= Salome Halldorson =

Canadian politician (1887–1970)

Elin Salome Halldorson (December 29, 1887 - May 31, 1970) was a politician in Manitoba, Canada.

She served in the Legislative Assembly of Manitoba from 1936 to 1941 as a member of the Social Credit League. She was the second woman and the first woman of Icelandic origin to serve in the provincial legislature.

==Early life==

Halldorson was born to Halldor Halldorson and Kristin Palsdottir in Lundar, Manitoba. She was educated at Wesley College in Winnipeg and the University of Manitoba, receiving a Bachelor of Arts degree. Halldorson worked as a teacher of languages, teaching Latin, French and German from 1918 to 1938 at Jon Bjarnason Academy, a private school started by the Icelandic Lutheran Church in 1913.

==Career==

She was elected to the Manitoba legislature in the 1936 provincial election, defeating Liberal-Progressive incumbent Skuli Sigfusson by 156 votes in the constituency of St. George. She was the first woman elected to the legislature since the resignation of Edith Rogers in 1932.

The Social Credit League won only five seats (out of 55) in this election, but held the balance of power by maintaining John Bracken's Liberal-Progressive government in office. In 1940, the party formally entered an all-party coalition government with the Liberal-Progressives, Conservatives and Cooperative Commonwealth Federation.

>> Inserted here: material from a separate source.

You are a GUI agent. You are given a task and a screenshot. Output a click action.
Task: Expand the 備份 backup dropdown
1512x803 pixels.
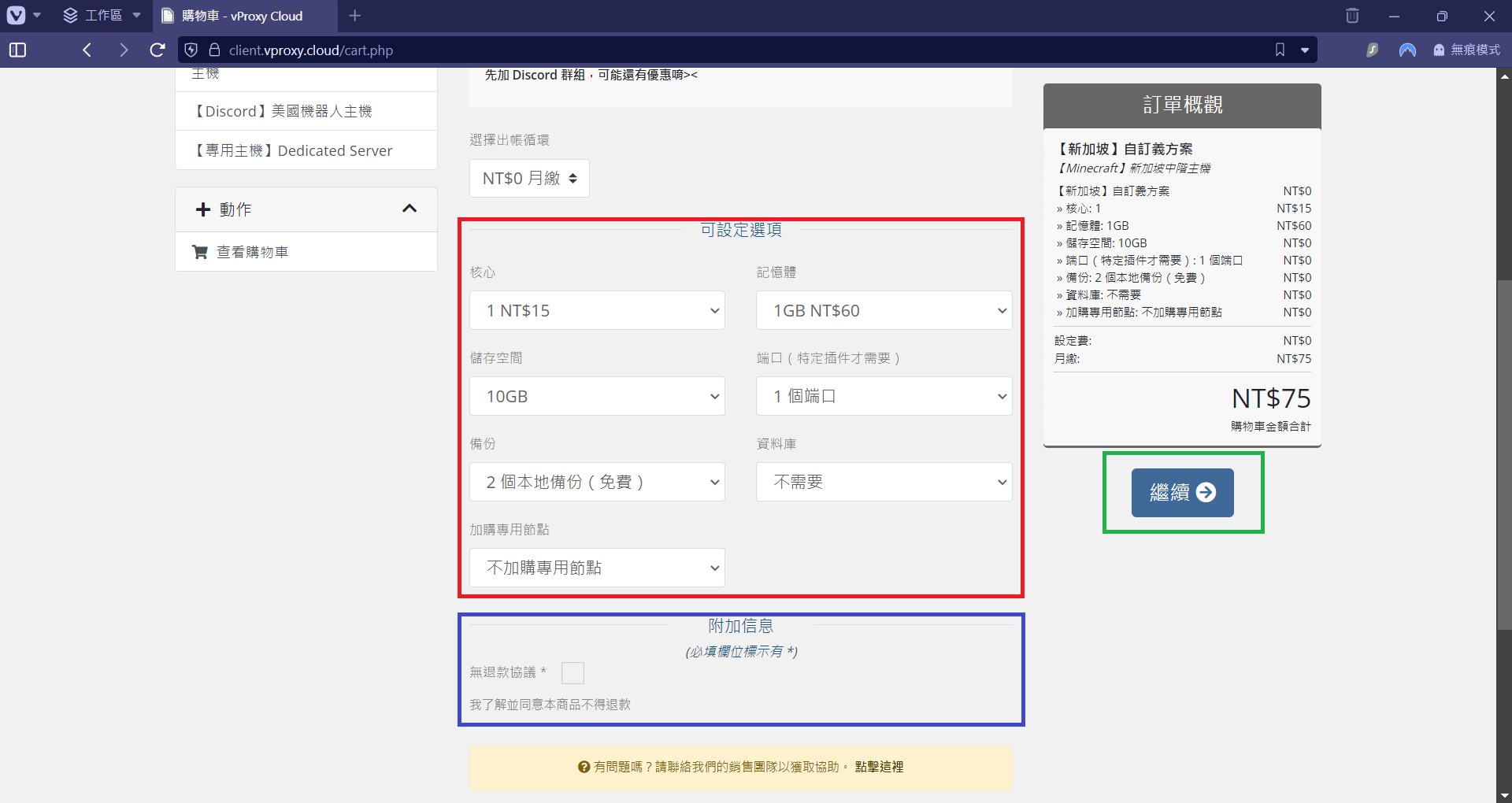(x=597, y=483)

Independent Member of the Legislative Assembly (MLA) Lewis Stubbs was initially the only legislator not to join the government.

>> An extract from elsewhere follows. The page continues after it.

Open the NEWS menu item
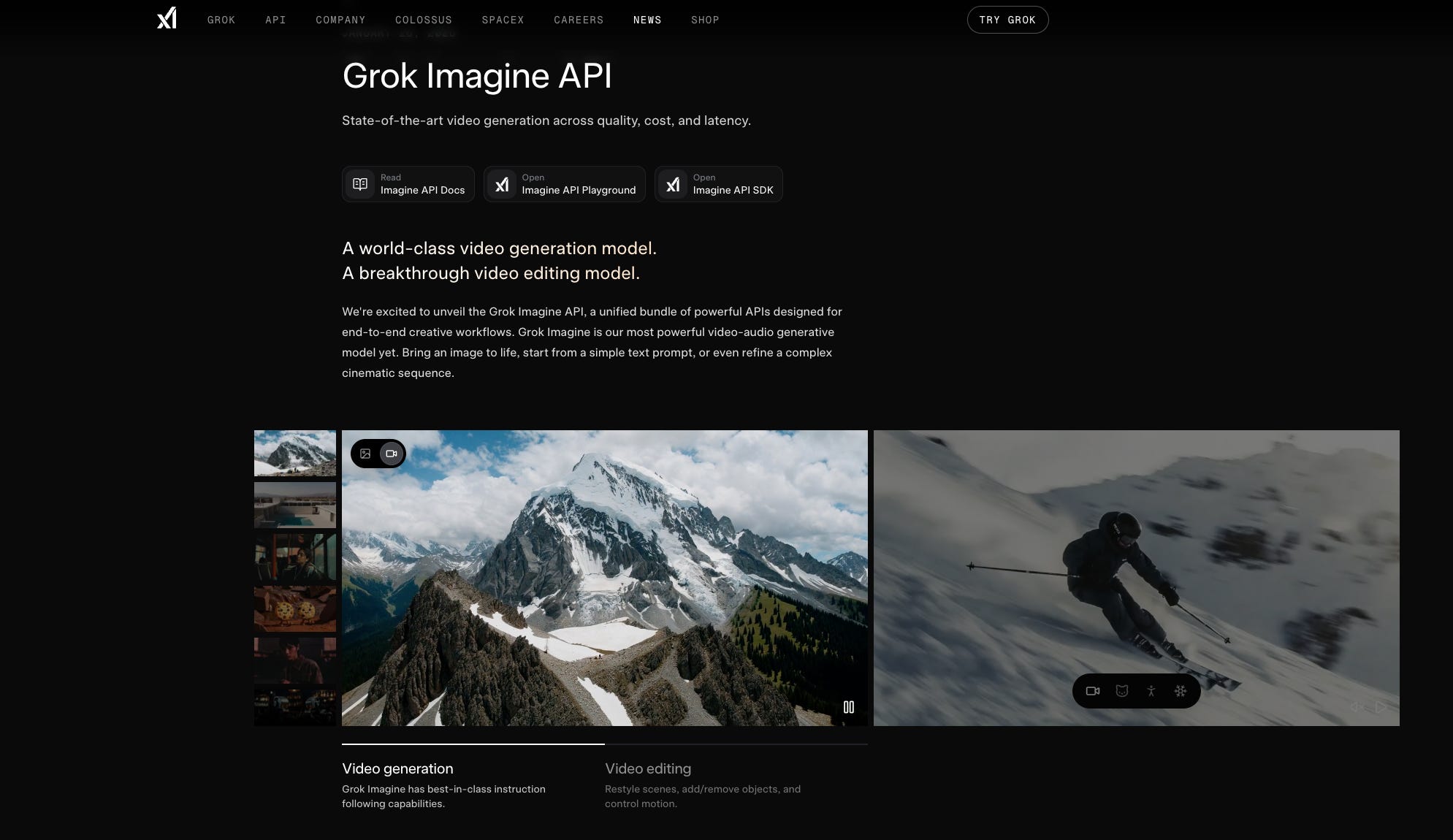The width and height of the screenshot is (1453, 840). point(647,20)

Social Credit split on the coalition issue, and Halldorson broke with the rest of her caucus to serve as the legislature's second opposition member. The Social Credit League subsequently expelled the other four MLAs, although they continued to identify themselves as representatives of the party. The reconstructed Social Credit League endorsed Halldorson's decision, and Social Credit Premier of Alberta William Aberhart also supported her.

The 1941 election greatly reduced Social Credit as a political force in the province. All of the anti-coalition candidates were defeated, and Halldorson finished a distant second against Sigfusson in St George.

In addition to her career in the legislature, Halldorson served as vice-president and president of the Manitoba Social Credit League in the 1930s and 1940s.

In 1943, Halldorson contested a federal by-election in Selkirk as a candidate of the Social Credit Party of Canada. She came a very distant third, finishing almost 9,000 votes behind successful candidate William Bryce of the Cooperative Commonwealth Federation. She was re-nominated in the 1945 provincial election, but declined to stand.

Her brother Christian also served in the Manitoba assembly after her stint there.

==Later life==

Halldorson later taught at Morden, Transcona and at Balmoral Hall. In 1953, she wrote against proposed anti-discrimination legislation as unduly restricting the freedom of employers.